EXERCISE GOAL:
All entries below must be given again exactly as they stand.

DATASET ENTRIES:
#####
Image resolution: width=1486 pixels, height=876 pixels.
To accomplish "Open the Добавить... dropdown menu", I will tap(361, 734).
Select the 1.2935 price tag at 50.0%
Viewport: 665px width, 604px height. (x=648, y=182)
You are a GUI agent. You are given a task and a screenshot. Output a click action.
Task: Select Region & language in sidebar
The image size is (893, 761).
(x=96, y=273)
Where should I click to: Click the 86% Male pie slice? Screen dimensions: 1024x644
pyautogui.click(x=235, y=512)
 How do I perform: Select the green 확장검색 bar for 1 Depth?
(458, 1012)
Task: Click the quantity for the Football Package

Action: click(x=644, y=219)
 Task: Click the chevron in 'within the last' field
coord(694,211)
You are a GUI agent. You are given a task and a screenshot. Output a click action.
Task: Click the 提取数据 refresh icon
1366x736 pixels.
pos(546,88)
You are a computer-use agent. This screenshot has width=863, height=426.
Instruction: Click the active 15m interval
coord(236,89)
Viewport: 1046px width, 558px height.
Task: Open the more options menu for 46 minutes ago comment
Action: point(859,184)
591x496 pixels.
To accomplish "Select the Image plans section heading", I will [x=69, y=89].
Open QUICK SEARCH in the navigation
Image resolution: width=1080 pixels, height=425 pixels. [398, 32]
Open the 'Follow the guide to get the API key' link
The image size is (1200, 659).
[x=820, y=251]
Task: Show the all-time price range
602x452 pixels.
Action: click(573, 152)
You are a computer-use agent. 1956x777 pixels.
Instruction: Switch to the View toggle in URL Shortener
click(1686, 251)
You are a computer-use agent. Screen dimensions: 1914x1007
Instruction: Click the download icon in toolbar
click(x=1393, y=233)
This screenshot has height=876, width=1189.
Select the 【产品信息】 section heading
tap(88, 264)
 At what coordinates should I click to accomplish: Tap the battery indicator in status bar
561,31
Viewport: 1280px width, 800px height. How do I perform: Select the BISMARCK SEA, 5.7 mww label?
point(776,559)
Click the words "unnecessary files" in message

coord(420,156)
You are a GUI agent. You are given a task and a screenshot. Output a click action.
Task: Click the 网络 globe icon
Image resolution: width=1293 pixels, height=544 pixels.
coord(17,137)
#####
WORKED SOLUTION:
Image resolution: width=1486 pixels, height=876 pixels.
To accomplish "Open the Добавить... dropdown menu", I will tap(361, 734).
Select the 1.2935 price tag at 50.0%
Viewport: 665px width, 604px height. (x=648, y=182)
You are a GUI agent. You are given a task and a screenshot. Output a click action.
Task: Select Region & language in sidebar
The image size is (893, 761).
(x=96, y=273)
Where should I click to: Click the 86% Male pie slice? Screen dimensions: 1024x644
pyautogui.click(x=235, y=512)
 How do I perform: Select the green 확장검색 bar for 1 Depth?
(458, 1012)
Task: Click the quantity for the Football Package

Action: click(x=644, y=219)
 Task: Click the chevron in 'within the last' field
coord(694,211)
You are a GUI agent. You are given a task and a screenshot. Output a click action.
Task: Click the 提取数据 refresh icon
1366x736 pixels.
pos(546,88)
You are a computer-use agent. This screenshot has width=863, height=426.
Instruction: Click the active 15m interval
coord(236,89)
Viewport: 1046px width, 558px height.
Task: Open the more options menu for 46 minutes ago comment
Action: point(859,184)
591x496 pixels.
To accomplish "Select the Image plans section heading", I will [x=69, y=89].
Open QUICK SEARCH in the navigation
Image resolution: width=1080 pixels, height=425 pixels. [398, 32]
Open the 'Follow the guide to get the API key' link
The image size is (1200, 659).
[x=820, y=251]
Task: Show the all-time price range
602x452 pixels.
Action: click(573, 152)
You are a computer-use agent. 1956x777 pixels.
Instruction: Switch to the View toggle in URL Shortener
click(1686, 251)
You are a computer-use agent. Screen dimensions: 1914x1007
Instruction: Click the download icon in toolbar
click(x=1393, y=233)
This screenshot has height=876, width=1189.
Select the 【产品信息】 section heading
tap(88, 264)
 At what coordinates should I click to accomplish: Tap the battery indicator in status bar
561,31
Viewport: 1280px width, 800px height. How do I perform: Select the BISMARCK SEA, 5.7 mww label?
point(776,559)
Click the words "unnecessary files" in message

coord(420,156)
You are a GUI agent. You are given a task and a screenshot. Output a click action.
Task: Click the 网络 globe icon
Image resolution: width=1293 pixels, height=544 pixels.
coord(17,137)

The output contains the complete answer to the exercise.